Is microwaving OJ bad?
March 1, 2011 7:09 PM   Subscribe

I like to nuke my orange juice, grapefruit juice, etc. Vitamin C is easily destroyed by heat. Am I drinking less Vitamin C when I nuke my OJ?

My Google-fu indicates that the scale of vitamin C after heat would be something like:

No heat > Microwave heat > Stove heat

Is that correct? Am I destroying the other beneficial nutrients as well?
posted by jyorraku to Food & Drink (7 answers total)
 
Best answer: My googling indicates Vitamin C is destroyed by heat above 70 degrees (celsius), or 158F. That's scalding hot, enough to burn you in less than a second, so you're likely not heating it enough to actually do damage to the vitamins.
posted by axiom at 7:20 PM on March 1, 2011


a couple seconds in the microwave can make reconstituting frozen oj a lot easier. That being said by the time that orange has been picked, juiced, blended, deconstructed, filtered, reblended, adjusted, dehydrated, frozen, stored and sold I imagine a couple seconds isn't going to do much in the grand scheme. Particularly as 8oz may have more than half the carbohydrate of a snickers bar.

You're probably better off just eating the orange.
posted by mce at 8:46 PM on March 1, 2011


Most people in developed countries get more than enough vitamin C. If it tastes good to you, don't worry about it.

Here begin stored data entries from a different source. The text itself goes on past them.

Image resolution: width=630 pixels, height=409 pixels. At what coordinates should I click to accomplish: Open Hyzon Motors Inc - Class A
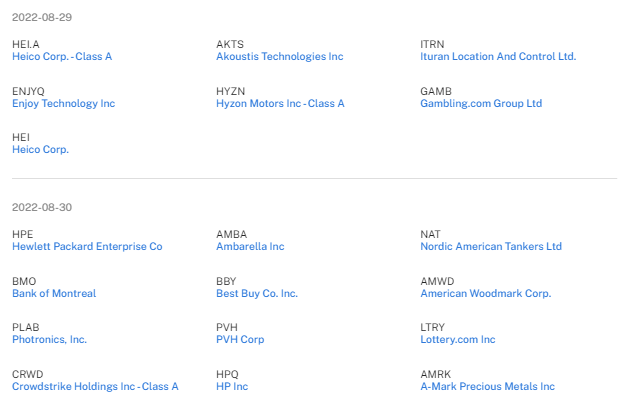[280, 103]
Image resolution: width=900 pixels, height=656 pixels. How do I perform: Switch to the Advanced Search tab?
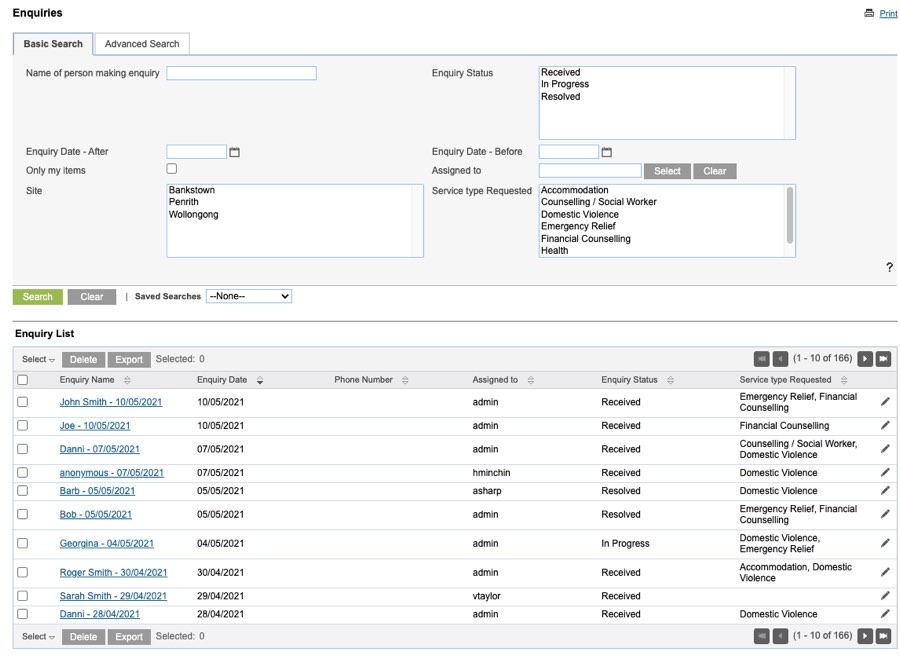142,44
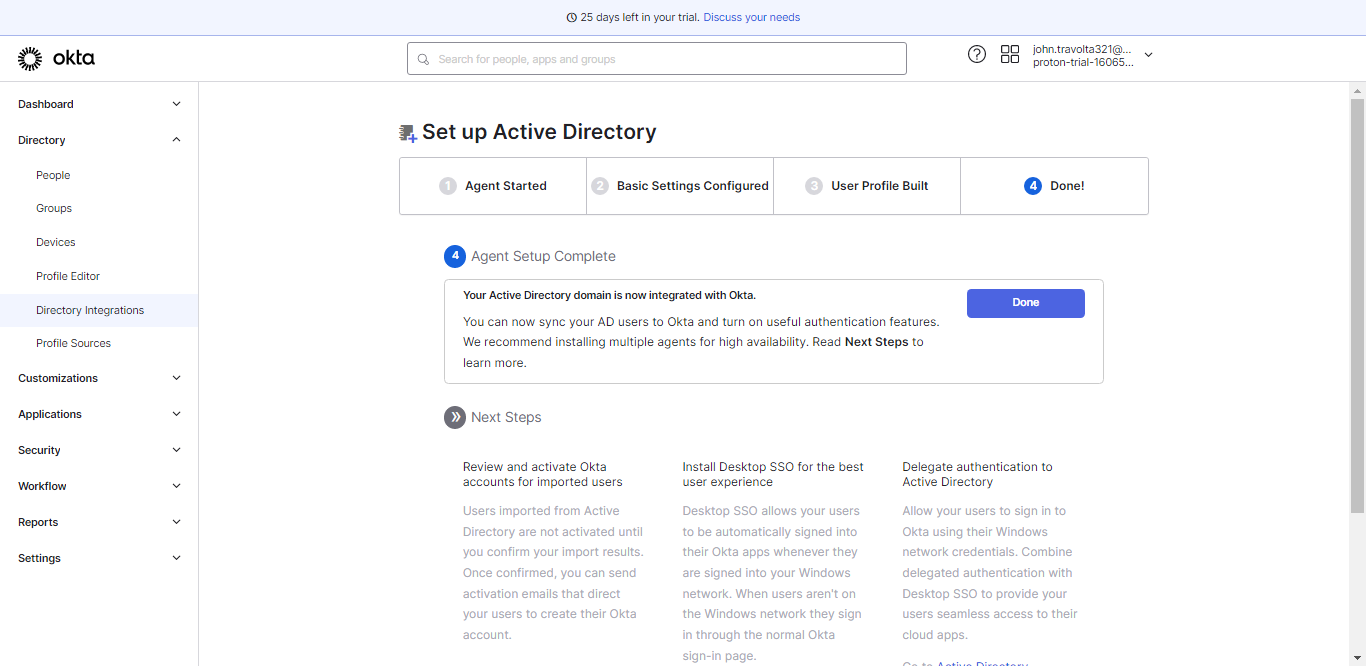1366x666 pixels.
Task: Follow the Discuss your needs link
Action: pyautogui.click(x=751, y=18)
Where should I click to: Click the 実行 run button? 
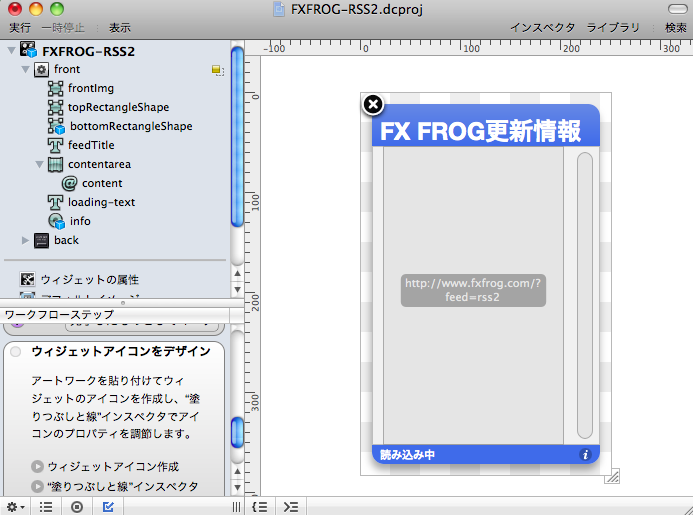[x=19, y=27]

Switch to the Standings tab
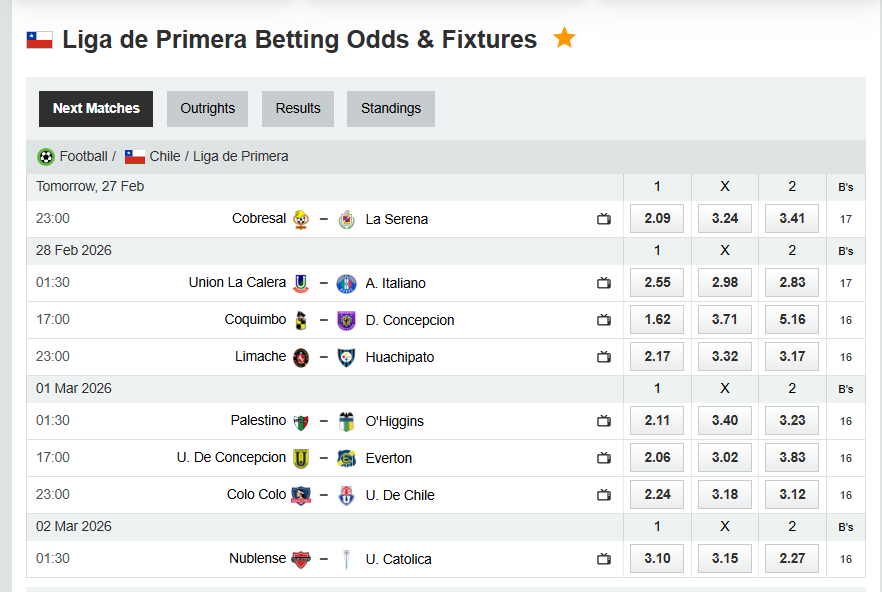coord(390,108)
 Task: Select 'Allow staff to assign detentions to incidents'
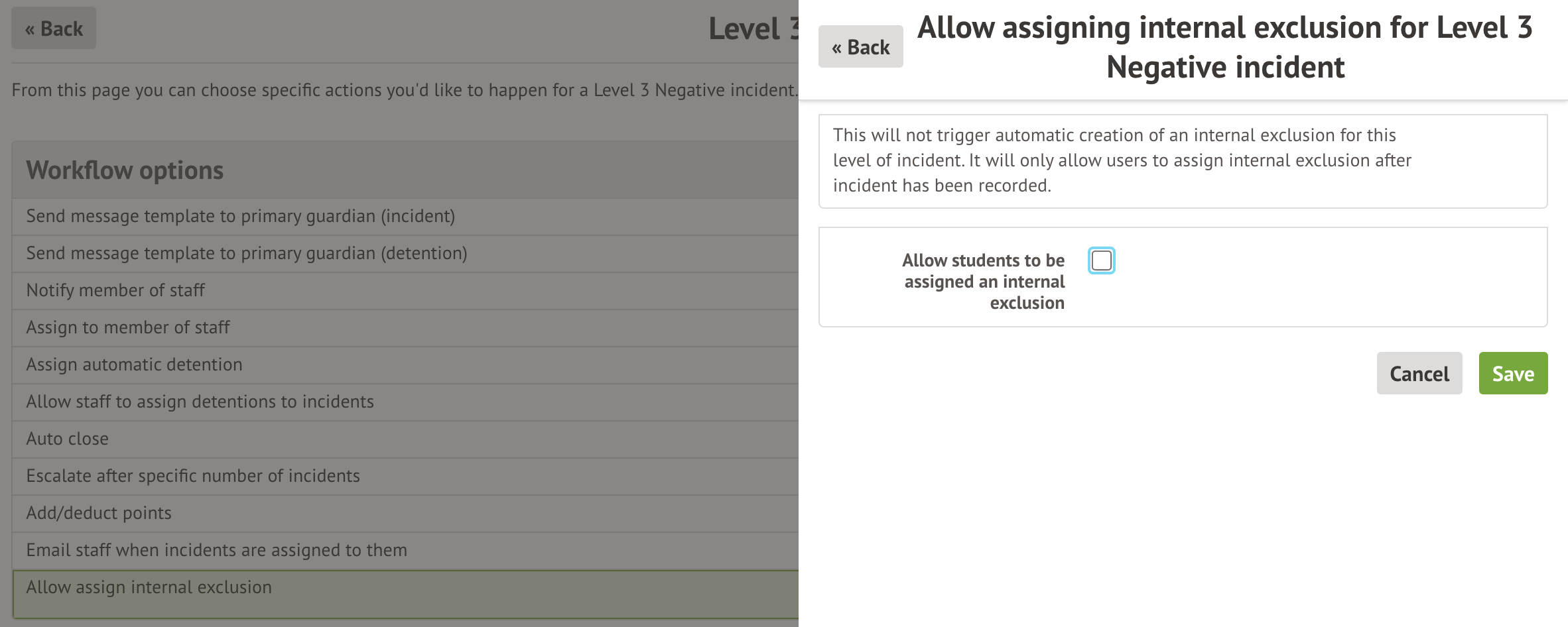click(200, 402)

The important thing in fruit/juices is fibre. And usually way too much sugar.
posted by HFSH at 5:19 AM on March 2, 2011


You could try adding boiling or hot water to room-temperature concentrated orange juice if you like it that way. Then you don't actually directly heat the OJ for any length of time.
posted by JJ86 at 6:08 AM on March 2, 2011


Does this mean that the pasteurized or flash pasteurized orange that one finds in the supermarket is misleading in terms of its listed vitamin content?
posted by beisny at 7:03 AM on March 2, 2011


1 120 calorie papaya will give 300% of the adult recommended daily value of vitamin c.
6 10 calorie strawberries give 140% dv.
1 60 calorie orange will give 115% dv.
1 120 calorie 80z glass orange juice is 100% dv. (with 22g of sugar?)

My favorite source of vitamin c and other nutrients is broccoli. Just 1 cup of it is 3g of protein, 116% dv of vitamin c, is a good source of Vitamin E, Thiamin, Riboflavin, Pantothenic Acid, Calcium, Iron, Magnesium, Phosphorus and Selenium, and a very good source of Dietary Fiber, Vitamin A, Vitamin K, Vitamin B6, Folate, Potassium and Manganese.

My second favorite is the red bell pepper. 1 pepper is about 30 calories, 140% dv of Vitamin A and 380% dv of Vitamin C.

I'm describing the above in case you are eating some of these things on regular basis to let you know that you are getting a lot of vitamin C since most people aren't aware of the nutrients in them.
posted by zephyr_words at 9:38 AM on March 2, 2011


Response by poster: Thanks for the answers and factoids. Food for thought!